Check his backlog.  For some reason a crow is a recurring feature in these stories, especially the ones that reach back into his childhood.  Aaron is not sure why this must necessarily be the case but it seems unavoidable or even inevitable as a stand-in for himself or other key players.  Maybe it’s a symbol for something mysterious or inexplicable, like “all people are connected.”  His favorite, though the title might be a bit too on the nose, is “The Crow.”  That one is a doozy and really happened to his younger self.

What has sparked these thoughts as of today?  Well, for one, he is re-reading Vonnegut’s Slaughterhouse-Five due to this year being the 50th anniversary of its publication.  He just so happens to be 50 years old himself and is at this very moment writing in 3rd person in case you were wondering.
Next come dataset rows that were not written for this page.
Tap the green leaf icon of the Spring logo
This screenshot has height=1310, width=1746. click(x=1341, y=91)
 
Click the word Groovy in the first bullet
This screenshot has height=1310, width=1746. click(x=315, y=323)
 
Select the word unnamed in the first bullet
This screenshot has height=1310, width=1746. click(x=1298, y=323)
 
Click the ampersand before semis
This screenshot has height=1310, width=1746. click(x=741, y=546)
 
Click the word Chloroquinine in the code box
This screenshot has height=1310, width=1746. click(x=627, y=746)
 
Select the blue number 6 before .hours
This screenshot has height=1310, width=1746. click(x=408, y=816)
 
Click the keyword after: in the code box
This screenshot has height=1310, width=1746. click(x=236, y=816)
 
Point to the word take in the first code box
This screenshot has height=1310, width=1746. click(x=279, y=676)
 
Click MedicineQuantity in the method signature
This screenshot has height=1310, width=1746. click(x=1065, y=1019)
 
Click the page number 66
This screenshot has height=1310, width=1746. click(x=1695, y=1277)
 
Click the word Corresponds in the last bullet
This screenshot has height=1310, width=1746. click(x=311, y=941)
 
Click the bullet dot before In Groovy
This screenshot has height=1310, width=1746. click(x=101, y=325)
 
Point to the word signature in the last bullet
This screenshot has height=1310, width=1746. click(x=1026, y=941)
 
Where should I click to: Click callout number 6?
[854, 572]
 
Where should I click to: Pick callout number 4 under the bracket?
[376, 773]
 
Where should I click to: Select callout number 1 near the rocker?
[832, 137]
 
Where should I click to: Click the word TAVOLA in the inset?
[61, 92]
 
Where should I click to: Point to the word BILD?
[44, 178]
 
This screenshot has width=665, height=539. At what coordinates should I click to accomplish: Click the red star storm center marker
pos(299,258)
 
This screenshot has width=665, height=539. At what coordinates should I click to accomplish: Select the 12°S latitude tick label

And something that happened yesterday as well...  Aaron becomes unstuck in time, but only by one day in order to share something strange that happened that is destined to be a felt memory.  His son has gone to the neighborhood Rec Center to play basketball and upon his return the 14 year old boy is obviously upset about something.  He comes into the kitchen and plops down on a stool and hits his not-quite-adult-sized fist onto the table.  

“What’s wrong, buddy?”  Aaron asks, speaking as his father.

“Nothing.”

They go back and forth with no information being exchanged until Aaron takes a stab at guessing what might be wrong to try and break the fruitless cycle.

“OK, I think you are angry at yourself because you saw an old lady stumble and fall at the Rec Center and you walked away and did nothing.”

The son stops staring into space and focuses on his father with a quizzical look.

“Am I right?”  Which is the only thing Aaron can say in response to such a look because he was not expecting it.

“Dad, I was walking home and I saw an old man fall out of his wheelchair in his driveway and he was saying ‘help, somebody help.’  I didn’t know what to do.  I saw a woman come over and she called 911 on her phone but I just kept walking.  I’m so mad at myself.  Why didn’t I stop and help?”

Aaron assures him that feeling upset at himself is a good thing and a sign that he cares about other people but that there was nothing to be done apart from that woman calling 911.  What the father is really thinking as these reassuring words are coming from his mouth is, “How in the sam hill was I able to interpret my son’s emotions so accurately without knowledge of what had actually happened?!”  He suspects time travel.